The difference between the series explained earlier, and a trend line is that the last one is more visible. Traders effectively see if the price stays below or above it, and act accordingly.

However, using a trend line becomes tricky at some point. Therefore, the series of lower highs and higher lows is more relevant to ride a trend, then a simple trend line.

The EURUSD chart above shows two trendlines that come to help. The thicker black one connects the bottom to the first higher low.

The problem with it comes from the fact that the next higher low point breaks it. As such, many traders will exit the long side, only to find out it was a fake break and to watch the market exploding higher.

In fact, the problem came from the trendline, not from the higher low series. The series principle as discussed in this article functioned and traders that followed it enjoyed the bullish ride.

But the chart above has another trendline. The trend becomes more aggressive, stepping away from the primary trendline.

Traders that strictly use the trendline principle will make the same error. After the first two higher lows, the third one breaks the trendline.
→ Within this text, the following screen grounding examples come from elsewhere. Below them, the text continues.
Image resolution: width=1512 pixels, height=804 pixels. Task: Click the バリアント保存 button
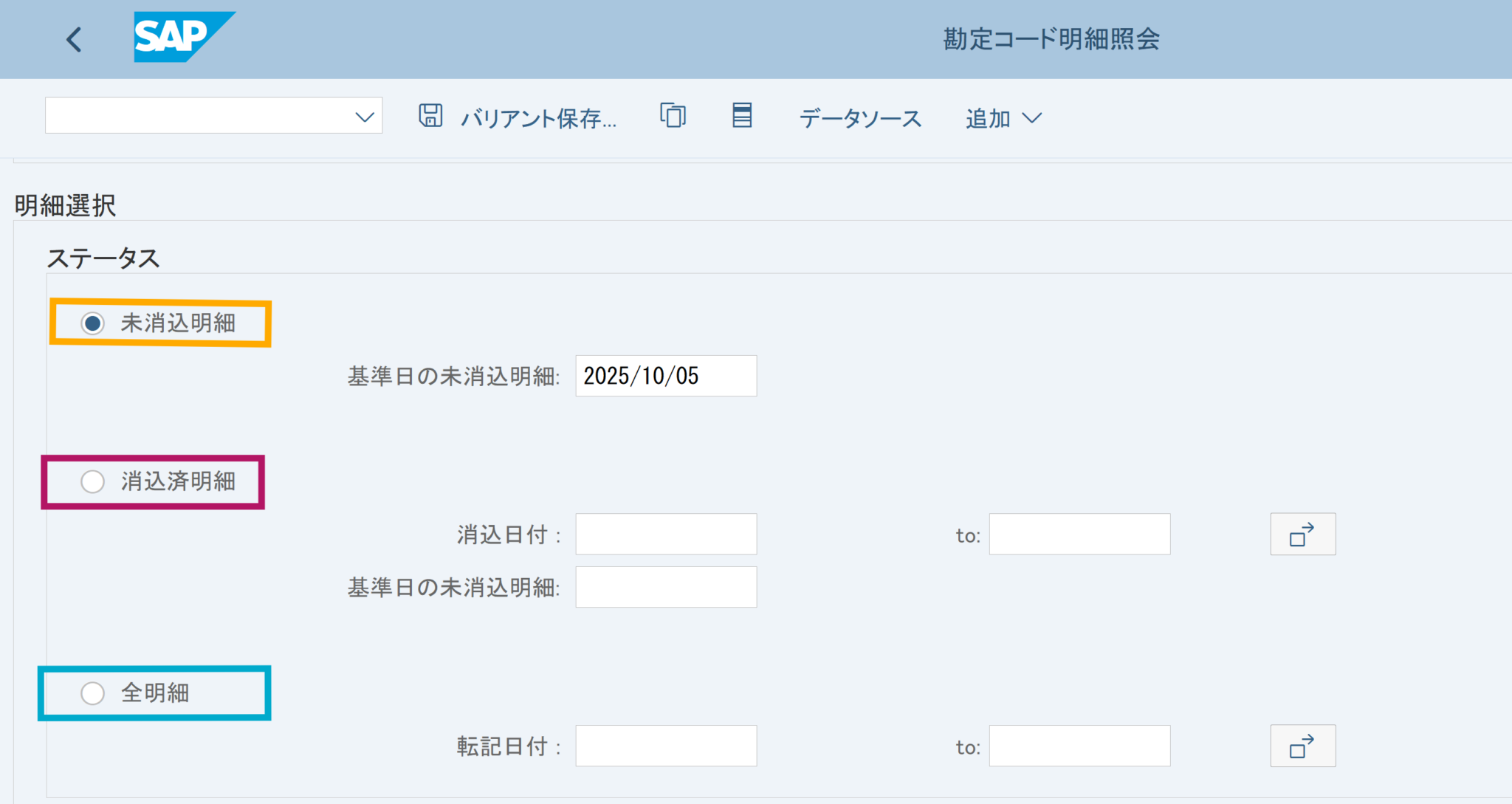[x=538, y=118]
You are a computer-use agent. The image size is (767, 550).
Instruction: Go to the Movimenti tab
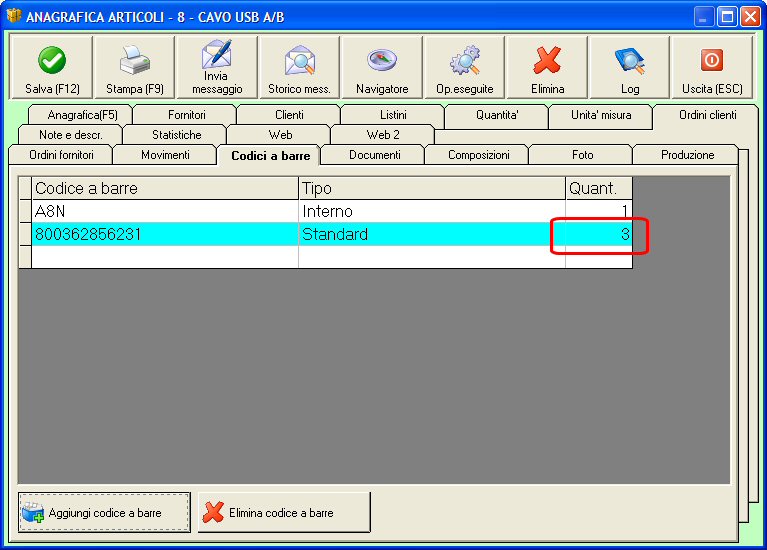[165, 155]
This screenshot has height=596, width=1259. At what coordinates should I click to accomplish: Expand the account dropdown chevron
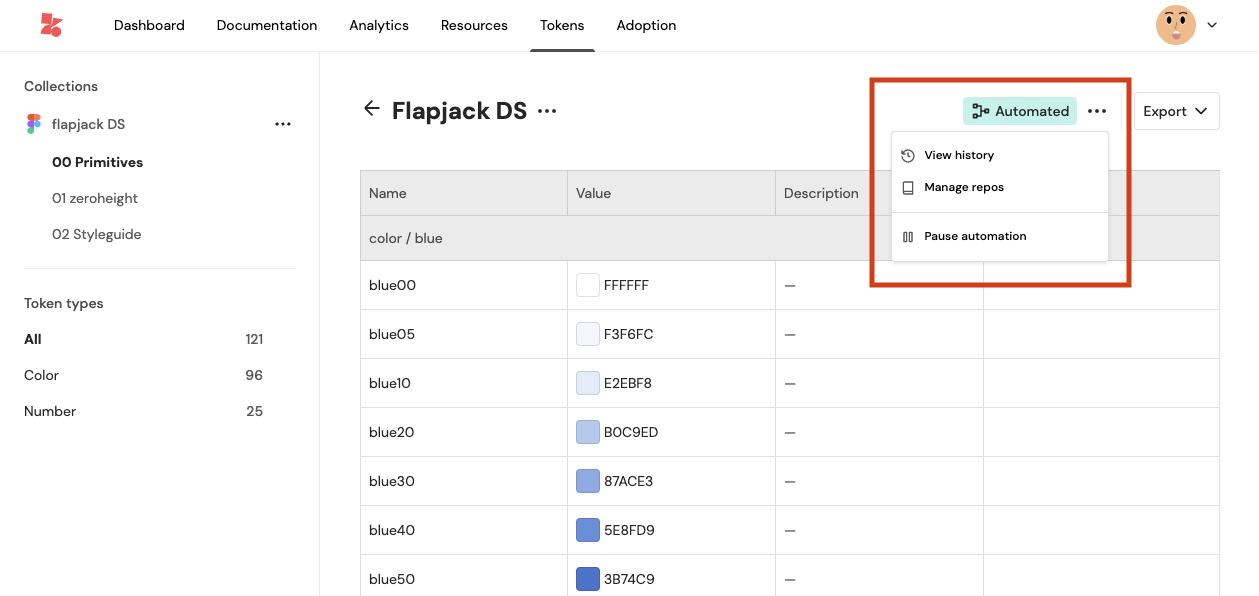click(1212, 25)
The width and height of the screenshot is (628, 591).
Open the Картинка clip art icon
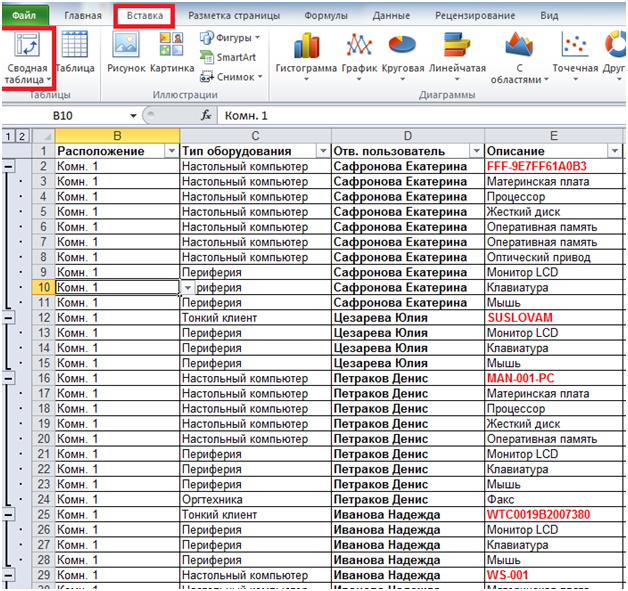coord(171,45)
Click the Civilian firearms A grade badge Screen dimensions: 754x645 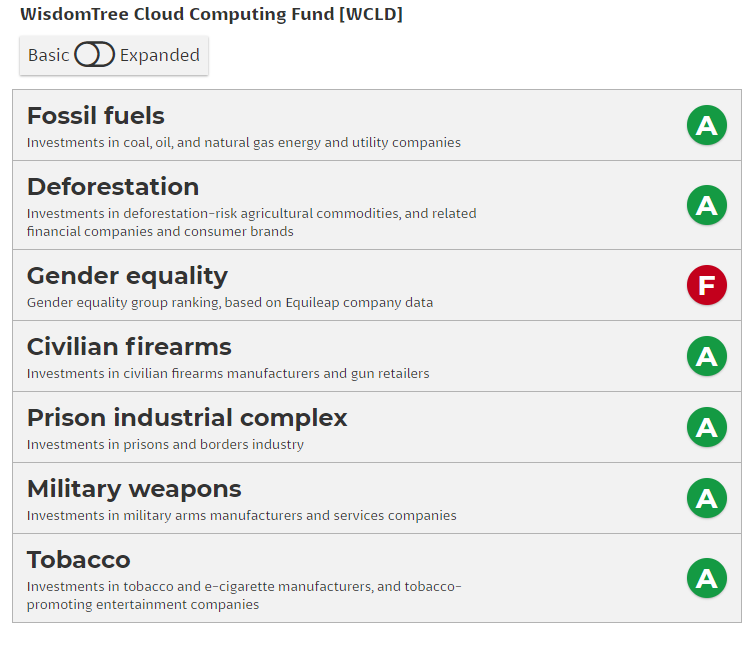click(706, 356)
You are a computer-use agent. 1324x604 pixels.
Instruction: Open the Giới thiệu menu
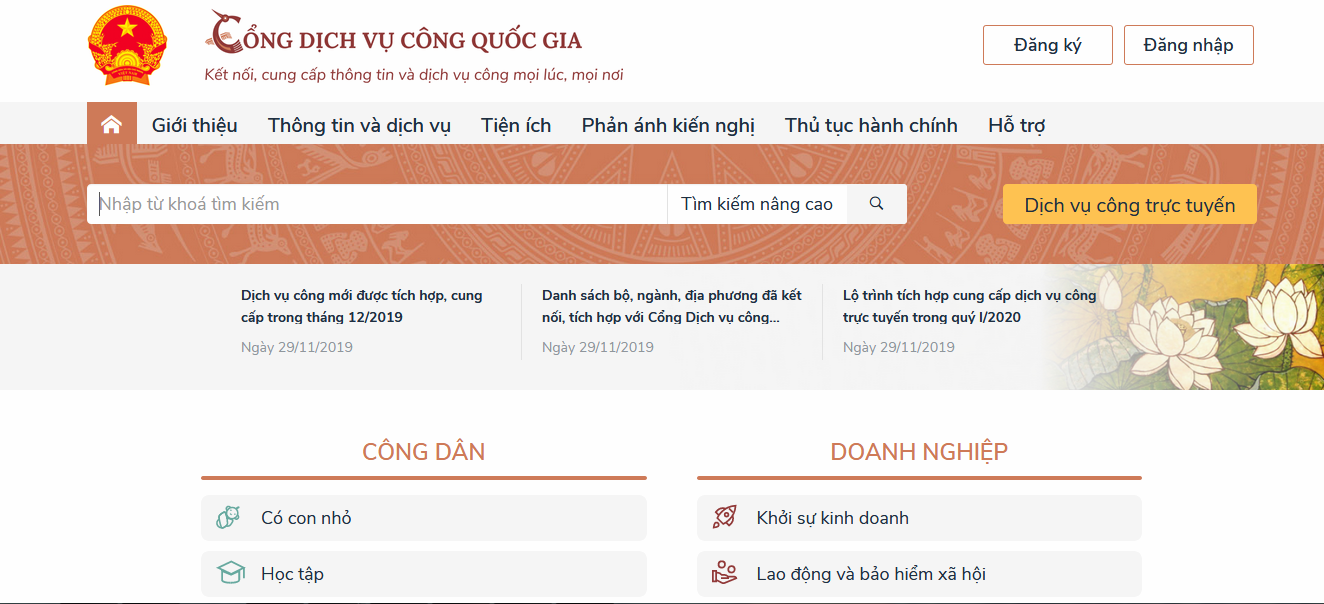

Again, it was a fake move, as the trend resumed with a vengeance.

Conclusion

The article’s title may mislead you, as the perfect trend doesn’t exist. There’s no way the market forms perfect trending conditions.

Yet, if it does, traders will work very hard to find reasons and arguments to trade in the opposite direction. Do you think no one shorted the EURUSD pair in 2017 when the bullish trends shown here was in place?

Fundamental analysis and macroeconomics play an essential role. The time horizon for your investment, too.

Some people trade changes in the fundamental picture. They look at macroeconomic trends, like a series of economic data and wait for the economy to break it.

When the set of data analyzed points to the other direction, a new fundamental or macroeconomic trend starts. That’s as good as technical lower highs and higher lows series to define a trend.

But the risk with a fundamental approach comes from central banking. Sometimes, they are slow to react, and traders (typically long-term investment vehicles) end up entering a trade way too early.

All in all, a trend is a trader’s friend and leads to tremendous profits. However, that’s true only if traders know how to ride one.